== Data for processing

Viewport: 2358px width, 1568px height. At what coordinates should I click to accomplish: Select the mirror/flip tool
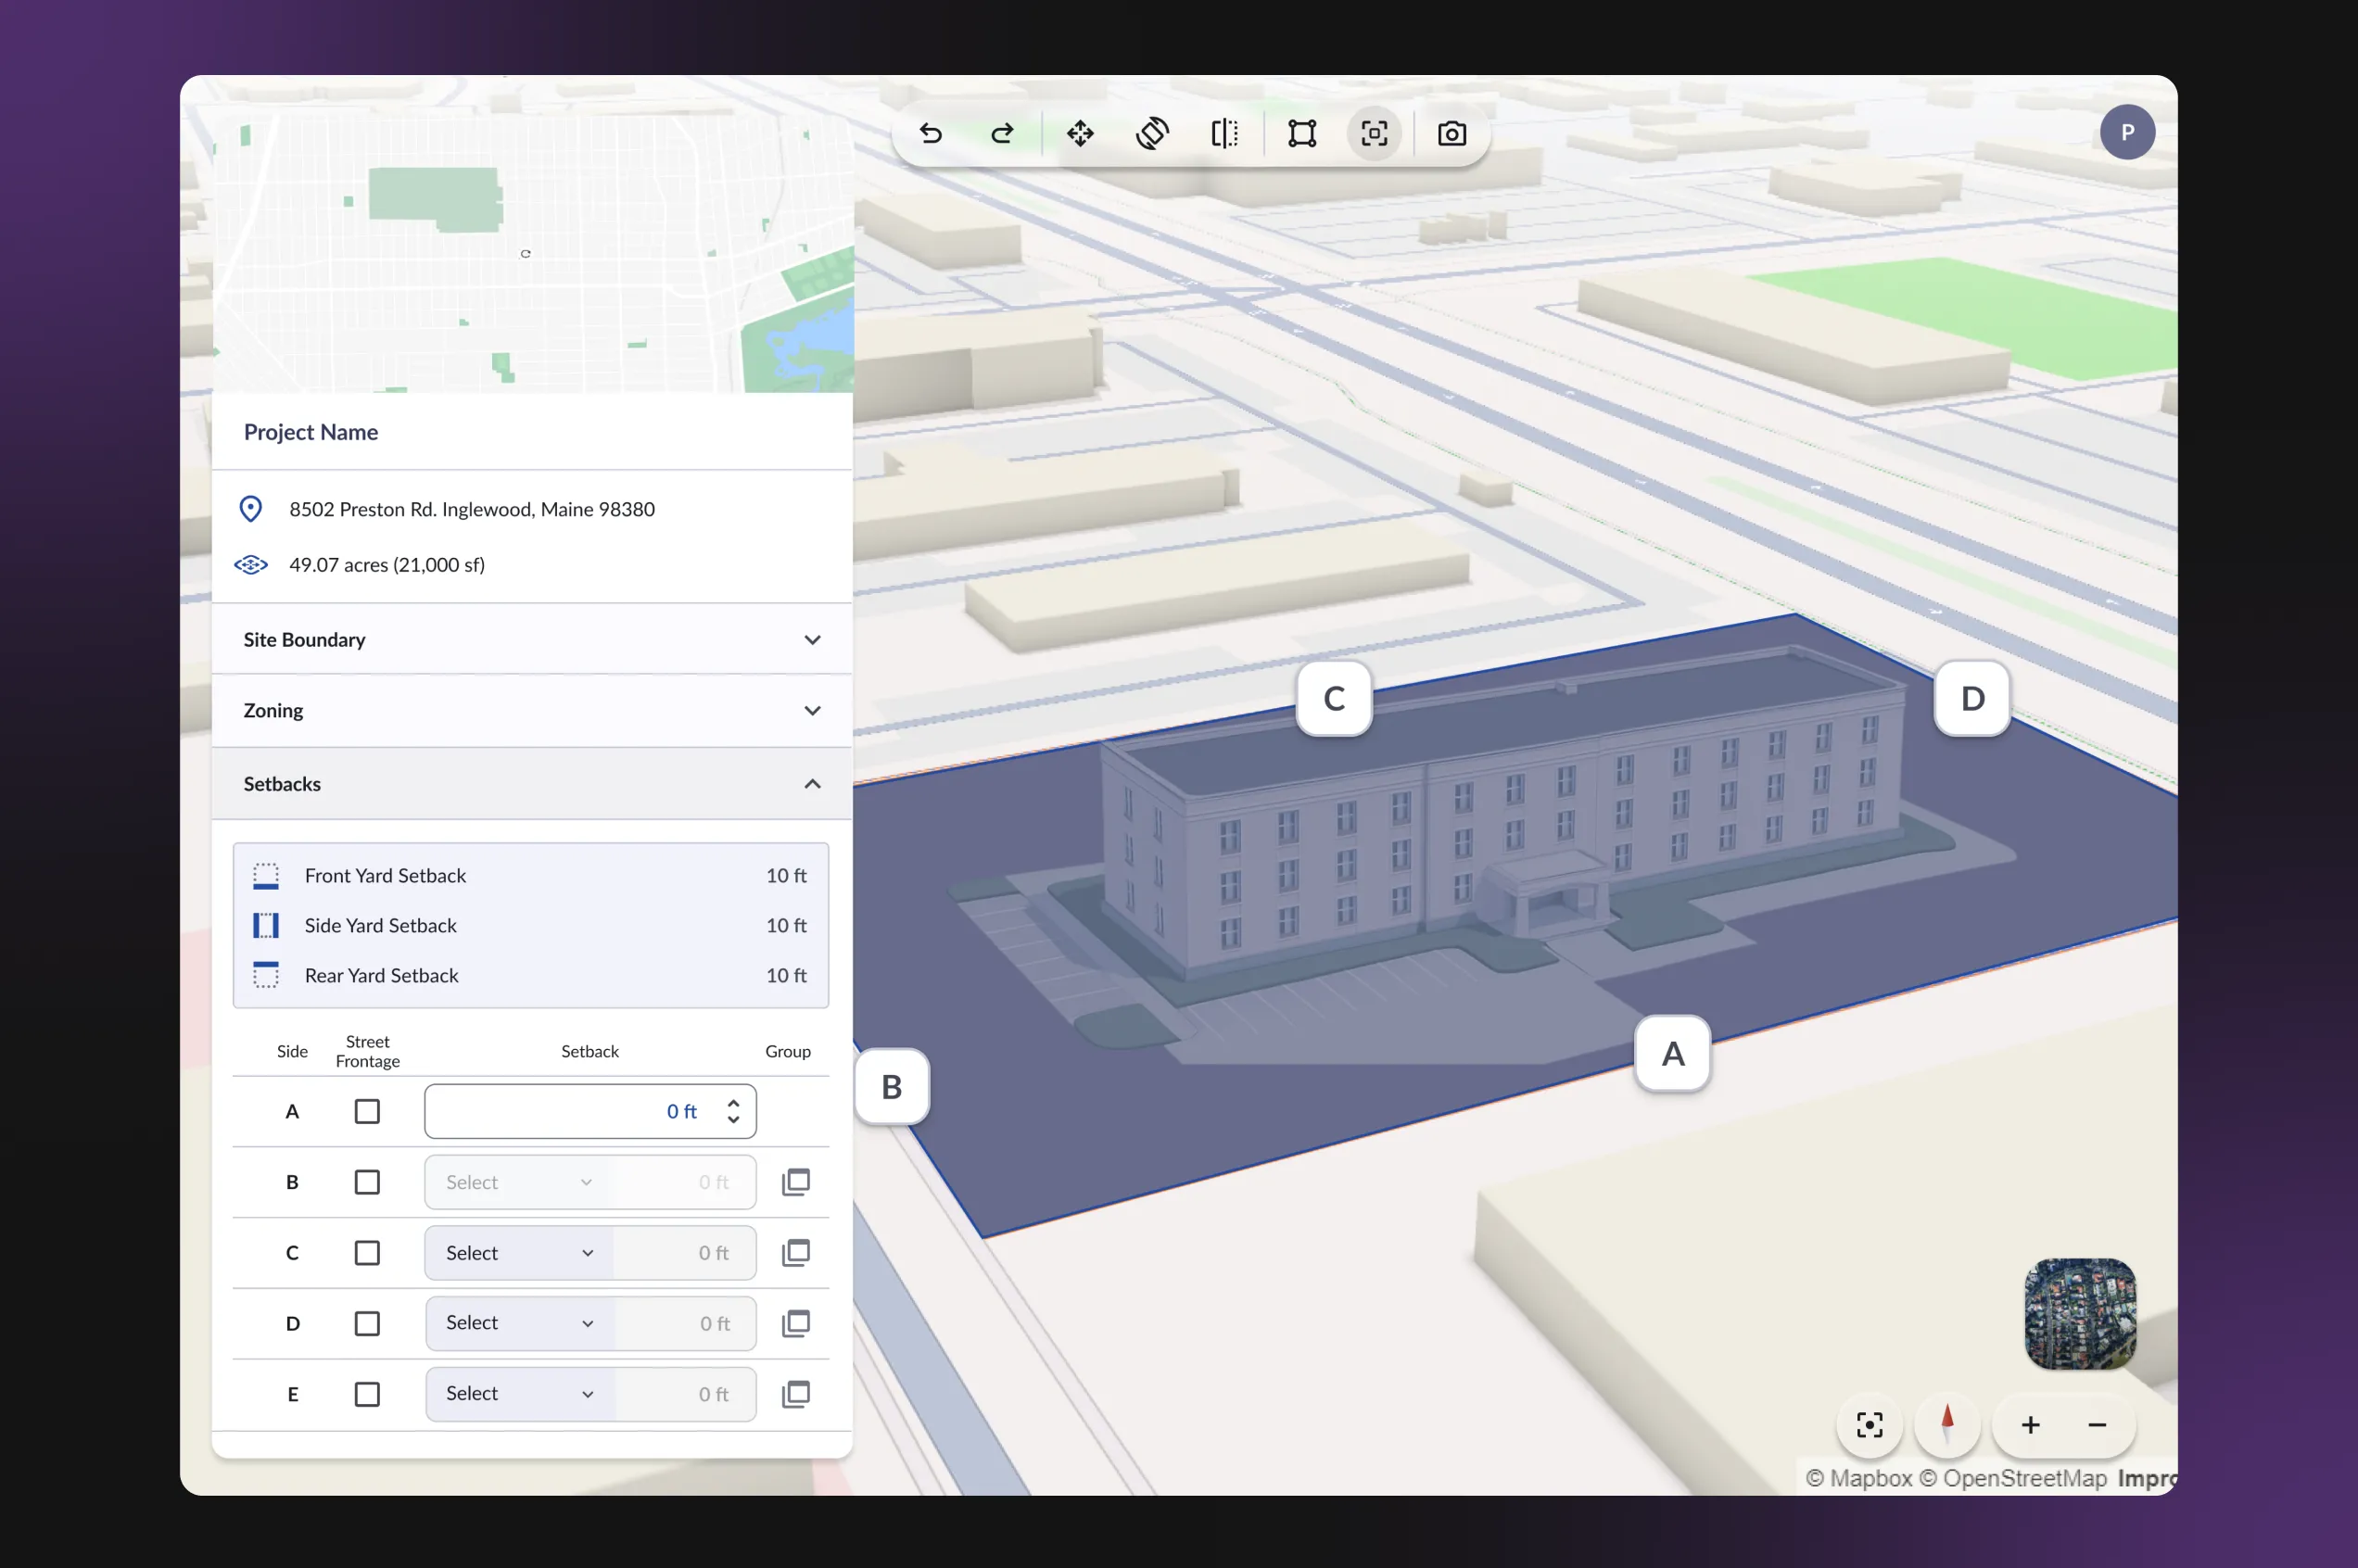point(1224,133)
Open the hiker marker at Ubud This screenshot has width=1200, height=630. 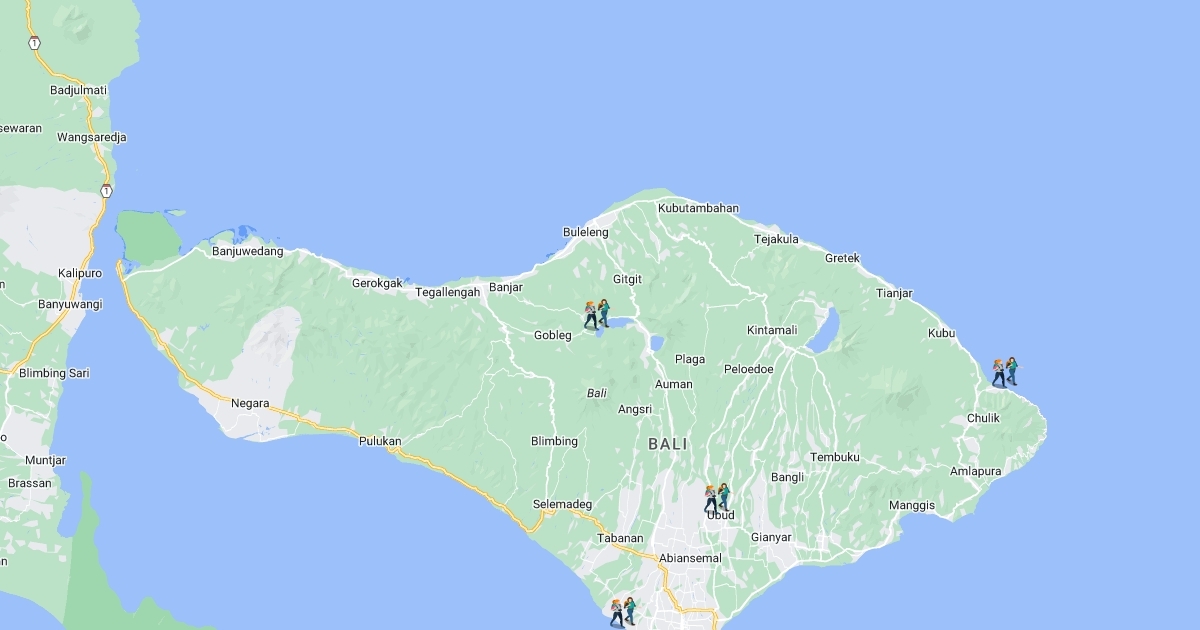[717, 498]
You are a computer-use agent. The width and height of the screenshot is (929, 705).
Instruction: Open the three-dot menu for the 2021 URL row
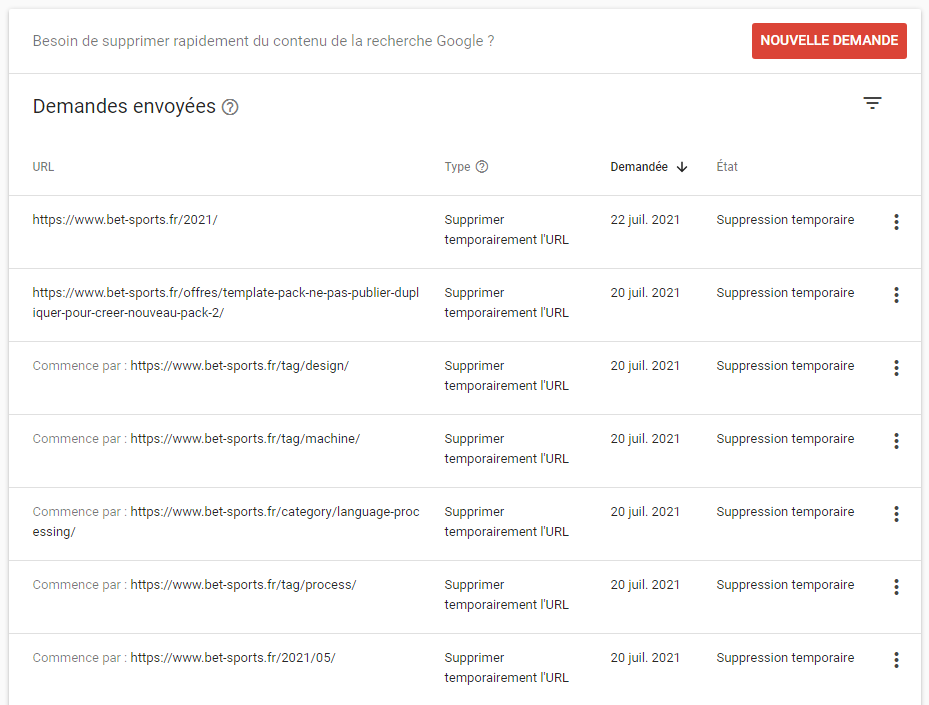coord(896,222)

====

[Exercise description] Please lay out the stretch of the material from the line containing "You are a computer-use" through its end as a JSON list of strings, one per line, with blank lines and the pictures left out.

[Exercise response]
[
  "You are a computer-use agent. The width and height of the screenshot is (929, 705).",
  "Instruction: Open the three-dot menu for the 2021 URL row",
  "coord(896,222)"
]